Namun dari pembatalan kegiatan sebesar Rp123 miliar
tersebut, lanjut Midji, masih terdapat defisit anggaran sebesar Rp200 miliar. Sehingga
dirinya mengambil langkah lainnya yakni menggencarkan target pajak dan
penghematan perjalanan dinas.
“Alhamdulillah tahun 2018, APBD menjadi surplus dan semua
bagi hasil pajak kepada daerah tingkat II bisa dibayarkan bahkan hingga bulan
November. Jika tidak dilakukan langkah-langkah tersebut maka seluruh daerah
tingkat II akan bermasalah dari sisi keuangan karena diperkirakan hampir Rp500
miliar dana daerah tingkat II tidak akan bisa dibayarkan kalau semua kegiatan itu
dilaksanakan. Sehingga saya harus mengambil langkah tersebut agar menyelamatkan
keuangan daerah tingkat II,” tukasnya.
Peroleh predikat WDP : Midji beberkan sejumlah temuan dan penyebabnya
Dalam kesempatan itu, Midji turut menjawab mengenai
perolehan predikat opini wajar dengan pengecualian (WDP) atas Laporan Keuangan
Pemerintah Daerah (LKPD) tahun anggaran 2018, di mana pada tahun-tahun
sebelumnya Pemerintah Provinsi Kalimantan Barat kerap kali mendapat predikat
opini wajar tanpa pengecualian (WTP) oleh BPK (Badan Pemeriksa Keuangan).
Dalam jawabannya, Midji membeberkan bahwa hasil audit LKPD
tahun anggaran 2018 awalnya terdapat 26 temuan dan telah ditindaklanjuti oleh
OPD sebanyak 12 temuan sehingga pada LHP (Laporan Hasil Pemeriksaan) audit LKPD
tahun anggaran 2018 tersisa sebanyak 14 temuan yang terdiri dari 13 temuan
administrasi dan 1 temuan kerugian daerah terkait renovasi kawasan Stadion
Sultan Syarif Abdurrahman dalam rangka persiapan penyelenggaraan Pesparawi
ke-XII.
Menurutnya, sisa temuan tersebut pada dasarnya tidak terlalu
material sebagai penyebab turunnya opini WTP menjadi WDP pada tahun anggaran
2018.
Dirinya menjelaskan, penurunan opini hasil audit LKPD 2018 dari WTP menjadi WDP lantaran BPK menilai Pemprov Kalbar tidak patuh dalam pelaksanaan anggaran perubahan APBD tahun anggaran 2018.
Midji pertegas : BPK Subjektif
Pasalnya, kata dia, perubahan anggaran yang dilakukan
Pemprov Kalbar untuk menyelesaikan persoalan defisit anggaran, tidak melalui
pembahasan rancangan peraturan daerah, tentang Perubahan APBD tahun 2018
bersama DPRD Kalbar.
“Kenapa saya katakan BPK subjektif? Kalau alasan tidak ada
perubahan anggaran, kenapa Sumut, Aceh, Maluku Utara yang tidak ada anggaran perubahan,
bisa WTP,” ucapnya.

· · · · · · ·

_Tugas Anda:_
Salin persis bagian kutipan tentang keuangan Provinsi Kalimantan Barat dari "Namun dari pembatalan" sampai "penghematan perjalanan dinas.".

· · · · · · ·

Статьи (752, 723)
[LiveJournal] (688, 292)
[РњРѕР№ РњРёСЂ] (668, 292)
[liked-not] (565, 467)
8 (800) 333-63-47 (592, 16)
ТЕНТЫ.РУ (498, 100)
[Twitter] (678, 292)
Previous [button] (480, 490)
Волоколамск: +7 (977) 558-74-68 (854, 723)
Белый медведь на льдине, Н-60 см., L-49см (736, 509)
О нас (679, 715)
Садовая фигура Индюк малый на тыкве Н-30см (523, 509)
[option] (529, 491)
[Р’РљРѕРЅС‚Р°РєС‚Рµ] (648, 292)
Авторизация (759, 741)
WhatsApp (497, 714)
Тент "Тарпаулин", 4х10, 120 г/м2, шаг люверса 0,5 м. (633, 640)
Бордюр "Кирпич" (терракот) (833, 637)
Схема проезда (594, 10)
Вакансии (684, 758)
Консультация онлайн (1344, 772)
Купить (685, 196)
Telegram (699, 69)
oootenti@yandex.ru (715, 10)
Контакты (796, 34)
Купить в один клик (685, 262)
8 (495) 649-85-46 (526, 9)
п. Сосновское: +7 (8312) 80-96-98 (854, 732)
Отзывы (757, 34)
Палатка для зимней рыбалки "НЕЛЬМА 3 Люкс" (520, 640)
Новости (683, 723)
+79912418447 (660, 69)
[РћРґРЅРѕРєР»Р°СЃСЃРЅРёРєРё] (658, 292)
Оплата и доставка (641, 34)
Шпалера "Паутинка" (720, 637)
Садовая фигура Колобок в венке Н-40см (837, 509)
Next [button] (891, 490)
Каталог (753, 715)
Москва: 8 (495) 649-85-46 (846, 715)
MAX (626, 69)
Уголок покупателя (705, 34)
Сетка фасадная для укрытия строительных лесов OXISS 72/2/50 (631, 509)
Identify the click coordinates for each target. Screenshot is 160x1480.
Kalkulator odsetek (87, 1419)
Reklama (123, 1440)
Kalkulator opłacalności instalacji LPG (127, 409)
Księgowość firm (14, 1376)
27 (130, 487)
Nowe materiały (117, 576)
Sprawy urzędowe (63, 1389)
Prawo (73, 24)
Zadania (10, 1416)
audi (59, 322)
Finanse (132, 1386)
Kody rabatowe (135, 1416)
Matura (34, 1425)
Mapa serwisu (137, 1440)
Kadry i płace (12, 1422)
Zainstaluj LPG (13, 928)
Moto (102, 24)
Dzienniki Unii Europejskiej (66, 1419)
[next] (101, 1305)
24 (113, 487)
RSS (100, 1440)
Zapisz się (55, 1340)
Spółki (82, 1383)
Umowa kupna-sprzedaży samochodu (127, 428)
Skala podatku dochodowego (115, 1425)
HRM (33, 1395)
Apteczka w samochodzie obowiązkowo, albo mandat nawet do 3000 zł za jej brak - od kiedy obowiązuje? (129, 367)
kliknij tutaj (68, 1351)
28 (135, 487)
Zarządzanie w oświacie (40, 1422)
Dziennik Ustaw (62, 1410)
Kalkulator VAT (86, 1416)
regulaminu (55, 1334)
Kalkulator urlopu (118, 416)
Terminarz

· · · · · · ·

_Jawaban Latihan:_
Namun dari pembatalan kegiatan sebesar Rp123 miliar
tersebut, lanjut Midji, masih terdapat defisit anggaran sebesar Rp200 miliar. Sehingga
dirinya mengambil langkah lainnya yakni menggencarkan target pajak dan
penghematan perjalanan dinas.